Start of STORED RECORDS
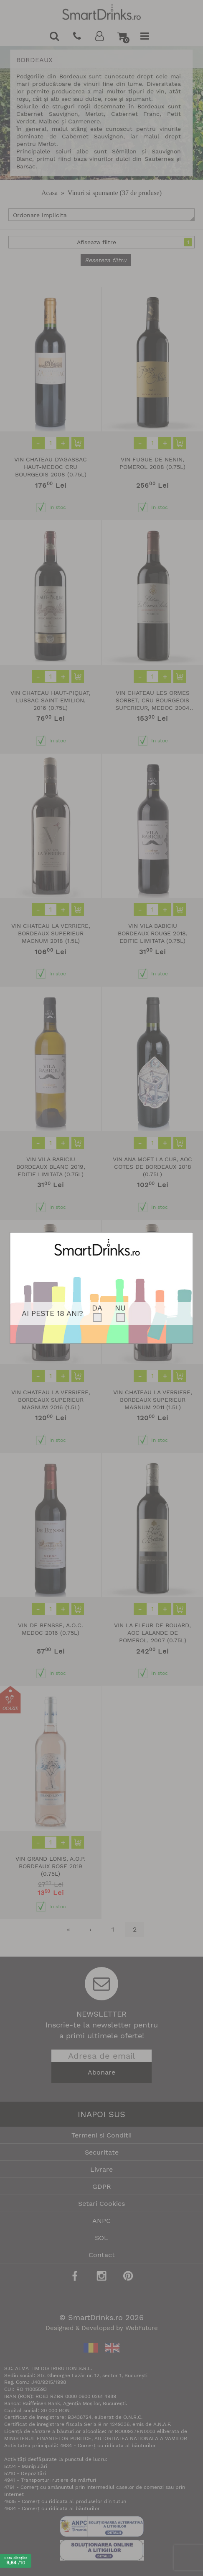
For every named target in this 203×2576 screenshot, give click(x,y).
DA (97, 1307)
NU (120, 1307)
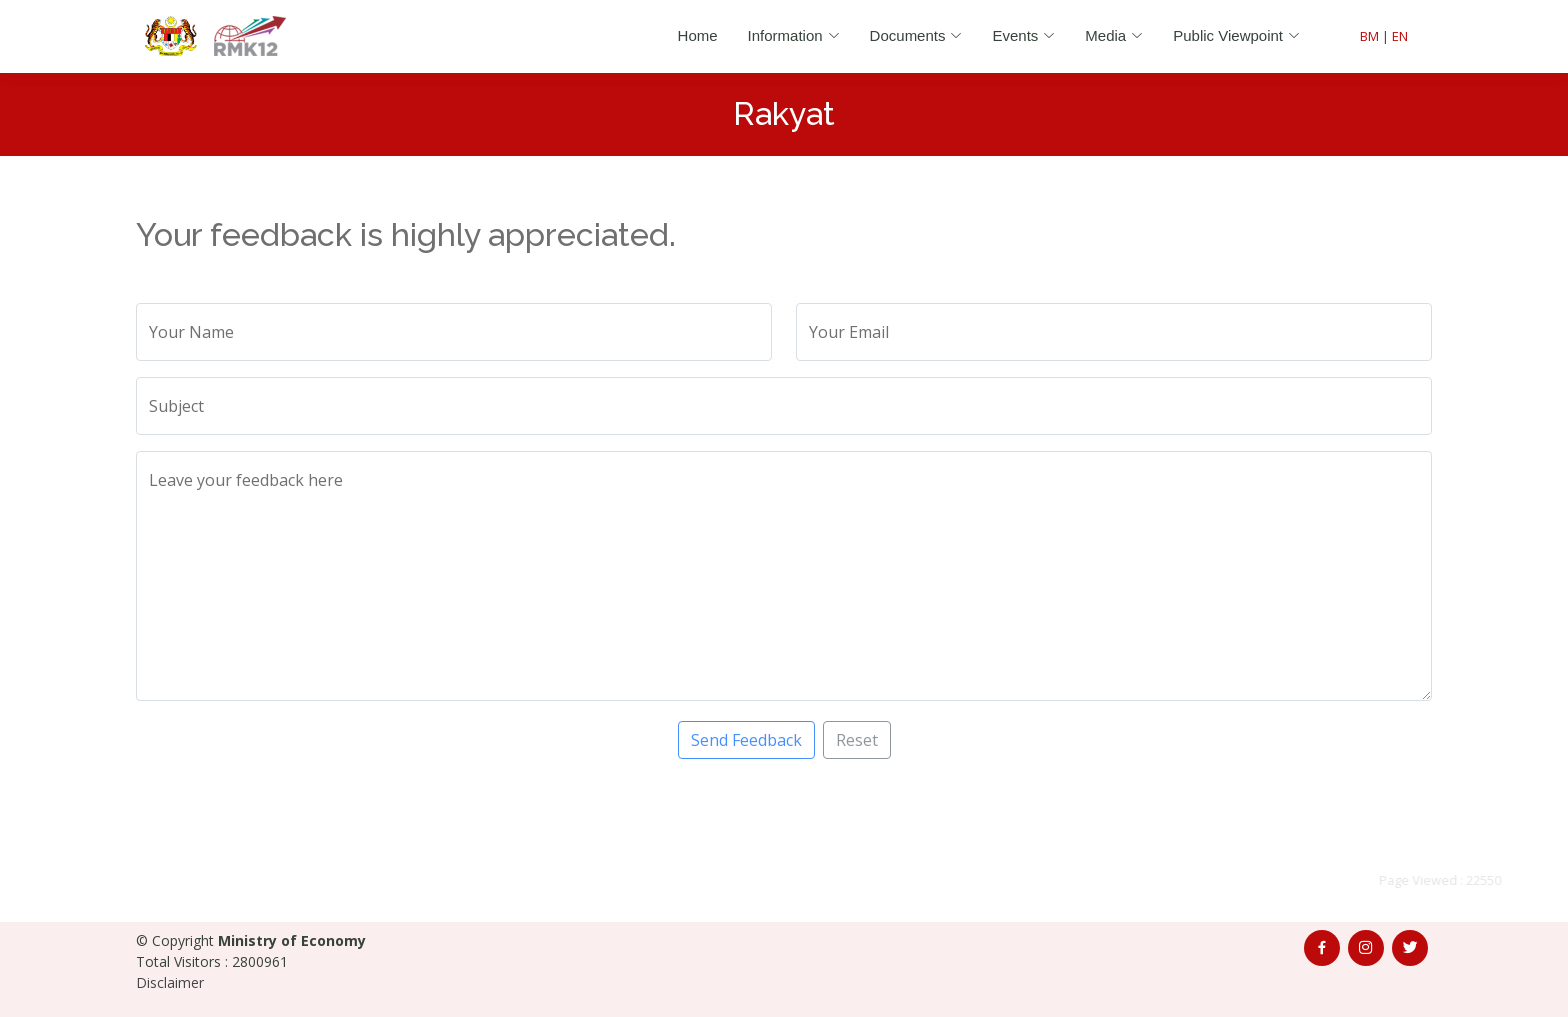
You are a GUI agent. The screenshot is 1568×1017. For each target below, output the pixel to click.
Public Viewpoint (1236, 35)
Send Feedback (746, 740)
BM (1369, 36)
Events (1023, 35)
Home (698, 35)
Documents (916, 35)
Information (794, 35)
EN (1400, 36)
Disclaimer (170, 982)
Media (1114, 35)
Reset (857, 740)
End of STORED RECORDS
- [WHAT TO WORK ON]
Please format all of the material above as a two-column CSV with the headers "text" and "reply", with one row per entry, each value in a single quoted field and line breaks replaced by spaces. Leave the pictures out.

- [OUTPUT BELOW]
text,reply
"For every named target in this 203×2576 screenshot, give click(x,y). DA","(97, 1307)"
"NU","(120, 1307)"
"You are a GUI agent. The screenshot is 1568×1017. For each target below, output the pixel to click. Public Viewpoint","(1236, 35)"
"Send Feedback","(746, 740)"
"BM","(1369, 36)"
"Events","(1023, 35)"
"Home","(698, 35)"
"Documents","(916, 35)"
"Information","(794, 35)"
"EN","(1400, 36)"
"Disclaimer","(170, 982)"
"Media","(1114, 35)"
"Reset","(857, 740)"